Element lookup entries:
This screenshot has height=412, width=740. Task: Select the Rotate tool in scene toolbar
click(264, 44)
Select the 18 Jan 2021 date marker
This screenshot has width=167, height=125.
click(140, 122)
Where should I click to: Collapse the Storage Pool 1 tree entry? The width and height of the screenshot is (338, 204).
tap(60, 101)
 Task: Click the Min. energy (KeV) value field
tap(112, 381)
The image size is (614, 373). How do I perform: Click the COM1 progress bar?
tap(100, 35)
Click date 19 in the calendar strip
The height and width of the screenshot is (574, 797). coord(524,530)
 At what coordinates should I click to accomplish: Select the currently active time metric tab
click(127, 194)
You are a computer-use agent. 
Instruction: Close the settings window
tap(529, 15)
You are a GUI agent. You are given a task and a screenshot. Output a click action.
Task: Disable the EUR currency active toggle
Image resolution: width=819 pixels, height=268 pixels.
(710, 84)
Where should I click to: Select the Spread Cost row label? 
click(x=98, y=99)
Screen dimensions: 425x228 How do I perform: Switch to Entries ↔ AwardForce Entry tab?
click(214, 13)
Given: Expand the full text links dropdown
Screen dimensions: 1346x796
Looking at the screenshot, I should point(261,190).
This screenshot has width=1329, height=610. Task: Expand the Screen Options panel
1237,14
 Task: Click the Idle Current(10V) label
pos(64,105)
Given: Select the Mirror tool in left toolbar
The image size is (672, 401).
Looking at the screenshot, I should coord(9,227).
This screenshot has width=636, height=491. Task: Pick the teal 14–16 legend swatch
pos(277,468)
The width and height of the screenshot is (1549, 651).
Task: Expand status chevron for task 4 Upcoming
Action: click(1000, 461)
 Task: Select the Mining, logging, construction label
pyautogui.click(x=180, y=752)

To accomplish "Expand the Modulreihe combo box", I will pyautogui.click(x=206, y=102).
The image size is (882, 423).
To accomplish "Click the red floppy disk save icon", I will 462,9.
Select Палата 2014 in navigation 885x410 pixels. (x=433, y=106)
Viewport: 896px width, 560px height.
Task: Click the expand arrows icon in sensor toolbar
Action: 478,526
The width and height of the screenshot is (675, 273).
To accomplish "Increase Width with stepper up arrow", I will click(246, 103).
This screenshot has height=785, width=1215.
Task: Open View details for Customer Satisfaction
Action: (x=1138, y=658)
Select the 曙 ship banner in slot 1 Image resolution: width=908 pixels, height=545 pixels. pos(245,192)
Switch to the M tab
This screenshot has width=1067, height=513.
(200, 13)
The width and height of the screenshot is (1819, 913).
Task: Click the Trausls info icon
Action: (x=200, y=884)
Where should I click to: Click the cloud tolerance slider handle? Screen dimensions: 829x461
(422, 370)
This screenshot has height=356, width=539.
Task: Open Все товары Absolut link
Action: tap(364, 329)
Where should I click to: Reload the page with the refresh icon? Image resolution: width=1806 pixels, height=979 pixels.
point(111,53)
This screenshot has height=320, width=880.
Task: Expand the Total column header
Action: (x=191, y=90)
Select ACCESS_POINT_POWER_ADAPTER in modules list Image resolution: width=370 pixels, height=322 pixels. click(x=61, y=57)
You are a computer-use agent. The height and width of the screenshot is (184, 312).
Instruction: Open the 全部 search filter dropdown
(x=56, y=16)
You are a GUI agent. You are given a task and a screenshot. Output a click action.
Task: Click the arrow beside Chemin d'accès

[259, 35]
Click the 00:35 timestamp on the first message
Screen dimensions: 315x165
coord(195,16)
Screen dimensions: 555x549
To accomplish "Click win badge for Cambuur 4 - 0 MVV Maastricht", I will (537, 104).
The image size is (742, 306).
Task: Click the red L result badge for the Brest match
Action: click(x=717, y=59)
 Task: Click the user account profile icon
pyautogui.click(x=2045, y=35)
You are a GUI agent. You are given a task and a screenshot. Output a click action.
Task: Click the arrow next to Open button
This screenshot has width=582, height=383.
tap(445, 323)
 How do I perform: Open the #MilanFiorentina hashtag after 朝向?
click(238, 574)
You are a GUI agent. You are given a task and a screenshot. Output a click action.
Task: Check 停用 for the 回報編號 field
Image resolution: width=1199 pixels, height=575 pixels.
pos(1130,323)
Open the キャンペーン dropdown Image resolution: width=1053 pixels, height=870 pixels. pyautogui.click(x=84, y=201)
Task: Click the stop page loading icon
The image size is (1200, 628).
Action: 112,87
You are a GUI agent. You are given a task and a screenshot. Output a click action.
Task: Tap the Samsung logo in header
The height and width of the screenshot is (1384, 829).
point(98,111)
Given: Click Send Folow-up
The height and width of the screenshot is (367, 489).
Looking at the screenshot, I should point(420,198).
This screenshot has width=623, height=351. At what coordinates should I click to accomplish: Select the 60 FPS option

GIVEN PROBLEM: Count the lines in the entries above that contain the string "dimensions", matching case exactly, and give only that number.

FINAL RESULT: 5